Mama...aku rasanya
ingin menangis. Sudah kutahan semampuku, namun sesak itu selalu ada
menggelayuti hatiku. Berulang kali pikiran bahwa hidup tak berlaku adil
menghampiri, namun segera kutepis. Karena katamu, Tuhan selalu adil terhadap
semua makhluknya, adil terhadap semua hal yang terjadi di atas bumi ini. Bahkan
sehelai daun yang jatuh bekerja karena hendaknya.
Mama...kadang
rasanya satu malam jauh lebih panjang dai biasanya. Dan pada saat itu, aku akan
sulit untuk memejamkan mata. Apakah aku telah mengecewakan kalian?

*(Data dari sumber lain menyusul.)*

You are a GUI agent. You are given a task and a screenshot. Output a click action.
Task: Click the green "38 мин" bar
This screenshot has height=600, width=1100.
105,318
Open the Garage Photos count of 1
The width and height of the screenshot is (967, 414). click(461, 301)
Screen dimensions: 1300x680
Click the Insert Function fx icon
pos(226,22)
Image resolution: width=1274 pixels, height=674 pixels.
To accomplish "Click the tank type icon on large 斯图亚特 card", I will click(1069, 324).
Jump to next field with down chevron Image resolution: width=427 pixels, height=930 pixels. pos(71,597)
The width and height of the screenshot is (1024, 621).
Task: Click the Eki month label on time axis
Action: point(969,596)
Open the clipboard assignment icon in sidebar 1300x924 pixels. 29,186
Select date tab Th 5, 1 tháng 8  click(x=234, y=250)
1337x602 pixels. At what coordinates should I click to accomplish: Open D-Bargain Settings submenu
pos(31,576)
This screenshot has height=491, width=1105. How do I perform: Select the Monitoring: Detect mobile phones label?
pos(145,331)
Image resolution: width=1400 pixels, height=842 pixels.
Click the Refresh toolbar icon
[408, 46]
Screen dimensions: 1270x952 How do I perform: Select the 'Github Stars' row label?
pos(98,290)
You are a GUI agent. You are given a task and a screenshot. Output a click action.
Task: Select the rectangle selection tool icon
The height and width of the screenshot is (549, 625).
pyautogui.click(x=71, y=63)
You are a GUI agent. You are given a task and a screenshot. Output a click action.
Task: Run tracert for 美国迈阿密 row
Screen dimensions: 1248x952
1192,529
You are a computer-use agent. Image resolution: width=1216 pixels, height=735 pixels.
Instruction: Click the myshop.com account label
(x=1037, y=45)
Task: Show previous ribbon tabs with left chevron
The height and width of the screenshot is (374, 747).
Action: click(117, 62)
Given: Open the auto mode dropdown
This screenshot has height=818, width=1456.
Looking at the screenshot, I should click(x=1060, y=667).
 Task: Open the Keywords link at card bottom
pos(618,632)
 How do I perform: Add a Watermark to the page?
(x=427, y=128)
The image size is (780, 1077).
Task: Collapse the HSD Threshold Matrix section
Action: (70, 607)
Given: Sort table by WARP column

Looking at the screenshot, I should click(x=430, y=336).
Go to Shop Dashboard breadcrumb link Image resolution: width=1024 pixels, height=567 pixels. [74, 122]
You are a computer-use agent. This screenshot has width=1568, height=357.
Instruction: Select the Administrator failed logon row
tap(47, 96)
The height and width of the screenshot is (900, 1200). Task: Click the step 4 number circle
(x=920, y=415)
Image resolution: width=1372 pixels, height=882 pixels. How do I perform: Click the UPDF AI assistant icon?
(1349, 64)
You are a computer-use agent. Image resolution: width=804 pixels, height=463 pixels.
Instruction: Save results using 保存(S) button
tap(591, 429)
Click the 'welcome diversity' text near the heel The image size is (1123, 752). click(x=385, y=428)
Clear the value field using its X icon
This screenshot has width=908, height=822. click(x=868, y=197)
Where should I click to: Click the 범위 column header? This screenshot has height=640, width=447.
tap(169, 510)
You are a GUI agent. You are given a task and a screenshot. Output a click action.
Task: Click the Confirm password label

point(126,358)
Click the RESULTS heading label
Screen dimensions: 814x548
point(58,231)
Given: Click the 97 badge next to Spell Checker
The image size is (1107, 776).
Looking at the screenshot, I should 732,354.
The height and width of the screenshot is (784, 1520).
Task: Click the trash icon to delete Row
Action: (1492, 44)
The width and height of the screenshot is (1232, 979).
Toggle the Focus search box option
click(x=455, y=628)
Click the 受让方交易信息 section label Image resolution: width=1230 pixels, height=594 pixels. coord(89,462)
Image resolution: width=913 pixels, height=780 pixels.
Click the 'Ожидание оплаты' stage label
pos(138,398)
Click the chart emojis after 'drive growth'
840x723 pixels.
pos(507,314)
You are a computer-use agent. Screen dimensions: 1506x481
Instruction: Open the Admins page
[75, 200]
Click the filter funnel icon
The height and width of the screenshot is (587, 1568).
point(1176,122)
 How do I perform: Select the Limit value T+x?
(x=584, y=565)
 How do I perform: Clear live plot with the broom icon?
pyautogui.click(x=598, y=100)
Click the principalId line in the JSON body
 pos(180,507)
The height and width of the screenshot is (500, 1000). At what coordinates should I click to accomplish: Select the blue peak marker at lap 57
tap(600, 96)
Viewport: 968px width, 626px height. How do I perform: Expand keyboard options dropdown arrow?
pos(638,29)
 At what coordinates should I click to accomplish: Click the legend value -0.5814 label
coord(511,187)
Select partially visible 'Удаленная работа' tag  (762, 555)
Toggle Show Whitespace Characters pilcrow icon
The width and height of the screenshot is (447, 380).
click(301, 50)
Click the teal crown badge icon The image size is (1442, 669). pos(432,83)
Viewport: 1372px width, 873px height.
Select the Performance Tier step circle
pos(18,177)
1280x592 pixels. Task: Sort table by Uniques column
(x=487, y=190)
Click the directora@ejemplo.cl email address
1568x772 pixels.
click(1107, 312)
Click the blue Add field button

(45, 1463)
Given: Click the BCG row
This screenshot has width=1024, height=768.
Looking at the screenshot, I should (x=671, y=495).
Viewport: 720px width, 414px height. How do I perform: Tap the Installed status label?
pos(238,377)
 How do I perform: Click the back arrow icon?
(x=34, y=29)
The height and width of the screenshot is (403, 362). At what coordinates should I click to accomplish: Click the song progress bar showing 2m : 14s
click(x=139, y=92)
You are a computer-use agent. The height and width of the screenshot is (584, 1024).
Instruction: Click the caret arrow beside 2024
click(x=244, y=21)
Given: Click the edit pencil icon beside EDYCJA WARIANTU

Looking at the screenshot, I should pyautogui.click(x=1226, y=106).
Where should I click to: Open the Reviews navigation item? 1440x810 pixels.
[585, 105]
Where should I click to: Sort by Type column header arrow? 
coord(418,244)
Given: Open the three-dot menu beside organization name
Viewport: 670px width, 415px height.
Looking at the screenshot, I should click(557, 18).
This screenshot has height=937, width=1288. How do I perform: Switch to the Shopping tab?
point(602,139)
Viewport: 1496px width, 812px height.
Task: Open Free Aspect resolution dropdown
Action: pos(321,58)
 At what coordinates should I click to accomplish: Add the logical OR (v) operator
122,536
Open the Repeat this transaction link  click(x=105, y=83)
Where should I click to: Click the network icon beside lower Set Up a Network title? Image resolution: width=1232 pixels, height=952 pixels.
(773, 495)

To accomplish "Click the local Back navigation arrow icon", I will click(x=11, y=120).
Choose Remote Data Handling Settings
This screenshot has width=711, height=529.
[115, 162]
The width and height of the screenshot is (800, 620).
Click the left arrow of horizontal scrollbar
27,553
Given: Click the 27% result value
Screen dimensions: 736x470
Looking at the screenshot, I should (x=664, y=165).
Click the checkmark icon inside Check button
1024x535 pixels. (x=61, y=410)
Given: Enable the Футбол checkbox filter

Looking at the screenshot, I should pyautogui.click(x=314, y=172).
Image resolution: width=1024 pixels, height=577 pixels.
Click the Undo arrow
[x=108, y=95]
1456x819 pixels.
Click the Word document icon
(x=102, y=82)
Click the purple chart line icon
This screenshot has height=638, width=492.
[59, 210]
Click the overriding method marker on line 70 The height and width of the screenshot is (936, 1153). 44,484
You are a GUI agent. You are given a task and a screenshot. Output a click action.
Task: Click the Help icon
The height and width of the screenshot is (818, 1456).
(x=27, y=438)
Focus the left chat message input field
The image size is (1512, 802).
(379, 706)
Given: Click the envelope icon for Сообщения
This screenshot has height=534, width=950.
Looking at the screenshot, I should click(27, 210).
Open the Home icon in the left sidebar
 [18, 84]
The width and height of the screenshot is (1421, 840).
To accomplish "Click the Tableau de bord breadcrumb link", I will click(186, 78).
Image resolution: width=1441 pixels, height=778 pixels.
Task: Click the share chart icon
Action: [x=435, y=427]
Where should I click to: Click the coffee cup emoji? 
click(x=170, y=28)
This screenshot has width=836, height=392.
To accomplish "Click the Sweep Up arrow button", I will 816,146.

Apakah aku
telah gagal? Pertanyaan seperti itu selalu berputar di kepalaku. Dan membuat kalian
kecewa adalah hal terakhir yang akan aku lakukan.
Mama...apakah hidup
ini sungguh adil?
Aku sudah berusaha
keras dalam setiap tindakanku. Namun mengapa masih saja ada batu besar yang
menghalangi setiap langkahku? Mengapa saat aku melihat orang yang tak peduli,
setiap langkahnya baik-baik saja? Atau itu hanya pandanganku saja? Aku hanya
tidak tahu kesulitan apa yang sesungguhnya menghampiri setiap langkah mereka. Ya,
mungkin aku hanya tidak tahu.
Mama...kata mereka,
perempuan hebat adalah ia yang pada saat menangis tidak ada satupun manusia
yang mengetahuinya, apakah aku sudah menjadi perempuan yang hebat, Ma? Tapi kurasa
belum. Aku bahkan merasa sangat malu karena dinding kamar seolah mencemoohku
saat ini. Mereka seolah berkata, “Sudah jangan sok! Kami tahu kau menagis!”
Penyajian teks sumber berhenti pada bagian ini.